• [EXTRACTED TEXT]:
[Start of section]
Milestones:"Mother of All Demos"

From IEEE Milestones Wiki


Public Demonstration of Online Systems and Personal Computing, 1968


Commonly termed the "Mother of All Demos," Douglas Engelbart and his team demonstrated their oNLine System (NLS) at Brooks Hall in San Francisco on 9 December 1968. Connected via microwave link to the host computer and other remote users at SRI in Menlo Park, the demonstration showcased many fundamental technologies that would become ubiquitous, including collaborative online editing, hypertext, video conferencing, word processing, spell checking, revision control, and the mouse.

Street address(es) and GPS coordinates of the Milestone Plaque Sites

37.4576055, -122.1766375999, Stanford Research Institute lobby, 333 Ravenswood Ave., Menlo Park, CA 94025 37.4576055, -122.176637599, and possibly also at the Bill Graham Civic Auditorium (former Brooks Hall), 99 Grove St., San Francisco, CA 94102

Details of the physical location of the plaque

Wall, in lobby, ground floor entrance.

How the intended plaque site is protected/secured

Open to public during normal business hours.

Historical significance of the work

Helping catalyze a fundamental switch in the way computers are used, i.e. as communication and knowledge navigation devices rather than primarily for calculation. A variety of technologies were shown in this demo that made their way into later computing systems - video conferencing, hypertext, collaborative editing, mice, GUIs, etc. Many of these would go on to influence the Xerox PARC Alto and later the Macintosh and Windows operating systems.
[End of section]
• [THE DATA]:
[Start of section]
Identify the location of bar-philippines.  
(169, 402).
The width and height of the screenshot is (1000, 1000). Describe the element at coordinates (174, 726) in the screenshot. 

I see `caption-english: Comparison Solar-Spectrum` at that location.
[End of section]
• [QUESTIONS TO ANSWER]:
1. From the page on the "Mother of All Demos" milestone, quote the passage starting with "Historical significance of" and going on through "Windows operating systems.".
2. According to the page on the "Mother of All Demos" milestone, in which hall did Douglas Engelbart and his team demonstrate their oNLine System?

• [ANSWERS FOR EACH ITEM]:
1.
Historical significance of the work

Helping catalyze a fundamental switch in the way computers are used, i.e. as communication and knowledge navigation devices rather than primarily for calculation. A variety of technologies were shown in this demo that made their way into later computing systems - video conferencing, hypertext, collaborative editing, mice, GUIs, etc. Many of these would go on to influence the Xerox PARC Alto and later the Macintosh and Windows operating systems.

2. Brooks Hall in San Francisco.